Como ha demostrado, con todo tipo de argumentos, Armando Besga Marroquín en su libro "Orígenes Hispano Godos del reino de Asturias", la despoblación fue una realidad notoria, pese a algunos autores que la niegan sin apoyo documental ni arqueológico, ni intentando rebatir las tesis de Albornoz.

Hoy en día esta teoría está totalmente desacreditada por los historiadores profesionales desde que en 1978 Abilio Barbero y Marcelo Vigil publicaran La formación del feudalismo en la Península Ibérica.

Historia[editar]

El historiador Herculano comienza a hablar de este despoblamiento en su obra La Historia de Portugal (1846-1850), siendo pionero en las tesis repobladoras. Esta teoría fue desarrollada posteriormente por Sánchez-Albornoz.

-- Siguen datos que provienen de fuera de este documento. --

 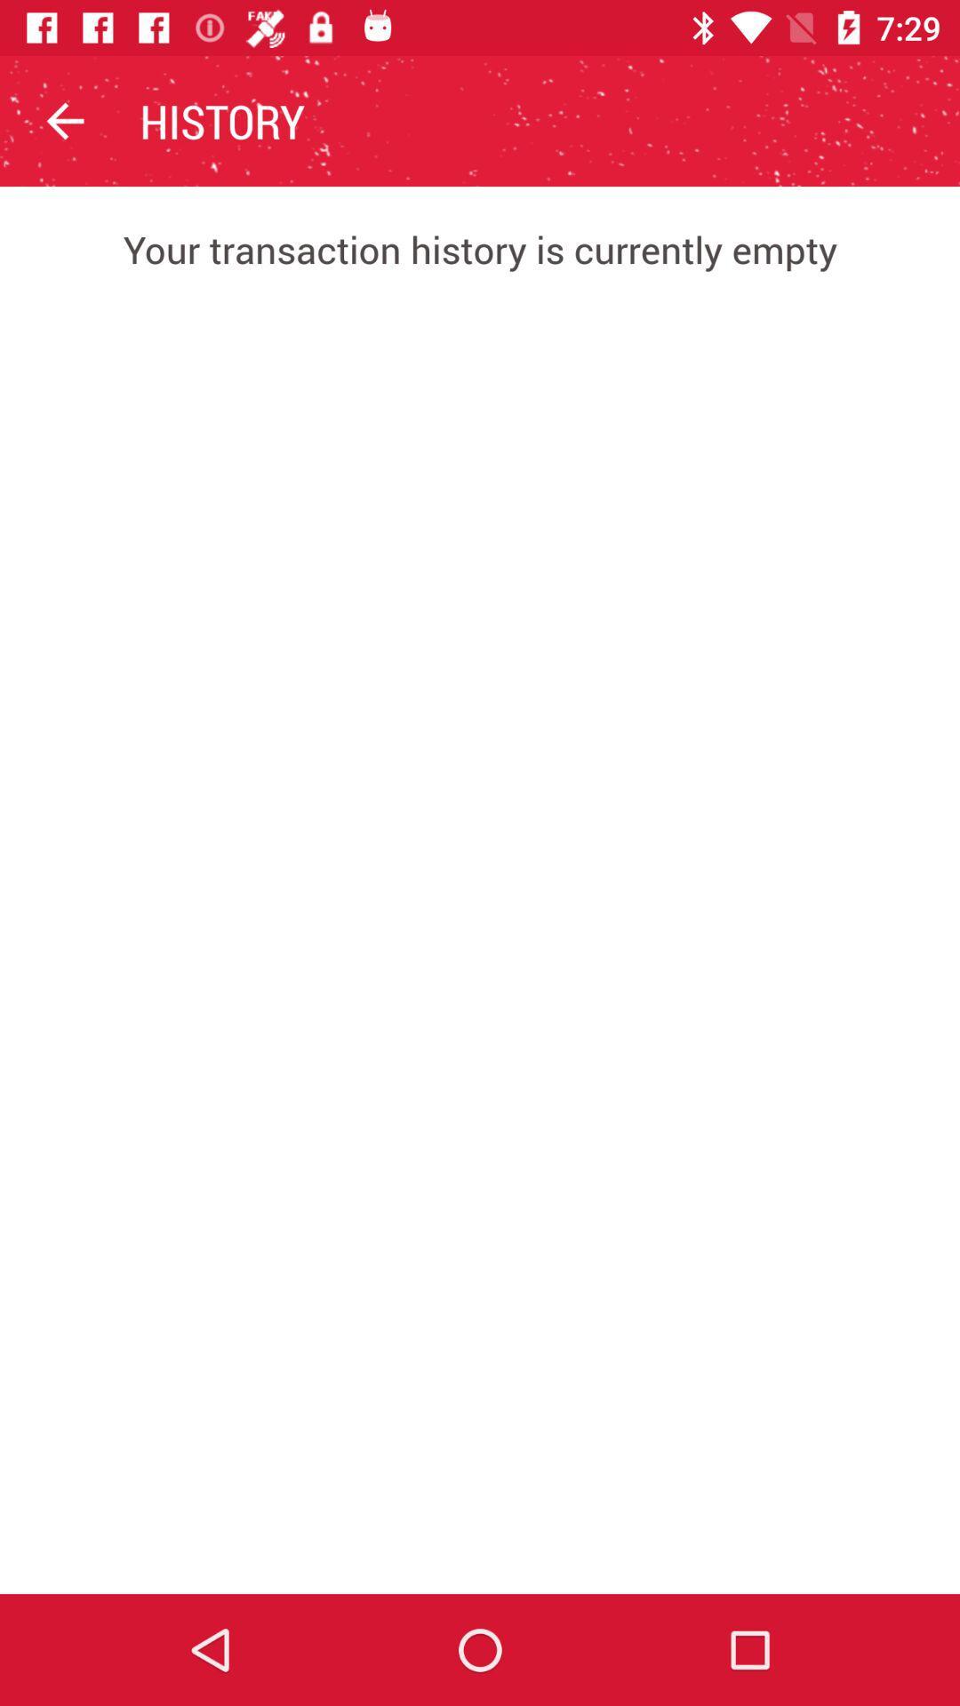 I want to click on icon above the your transaction history icon, so click(x=64, y=120).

Según Sánchez Albornoz, el rey Alfonso I el Católico llevó a cabo una serie de campañas en el área de la cuenca del Duero, llamada entonces los Campos Góticos. En su avance contra los musulmanes dejaba a las ciudades y pueblos que iba tomando despoblados, para no debilitar su ejército al dejar guarniciones en las ciudades conquistadas. Hacía matar a los moros y llevaba a la población cristiana a sus dominios en la Cordillera Cantábrica. De esta forma Alfonso el Católico llegó a tomar las ciudades de León, Astorga, Salamanca, Ávila, Osma, Sepúlveda, y otros muchos pueblos.

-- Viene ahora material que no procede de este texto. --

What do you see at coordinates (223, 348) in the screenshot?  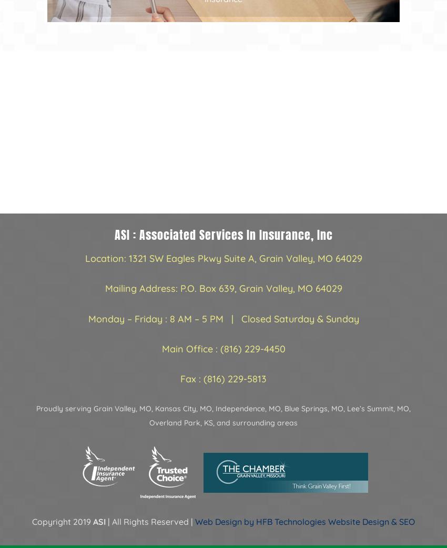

El incremento de población que experimentaron las tierras de la vertiente norte de la Cordillera, principalmente Asturias, con la gente traída de la meseta, provocó la roturación de nuevas tierras y la fundación de nuevos pueblos y aldeas, configurando el tipo de poblamiento que ha llegado hasta nuestros días.[cita requerida]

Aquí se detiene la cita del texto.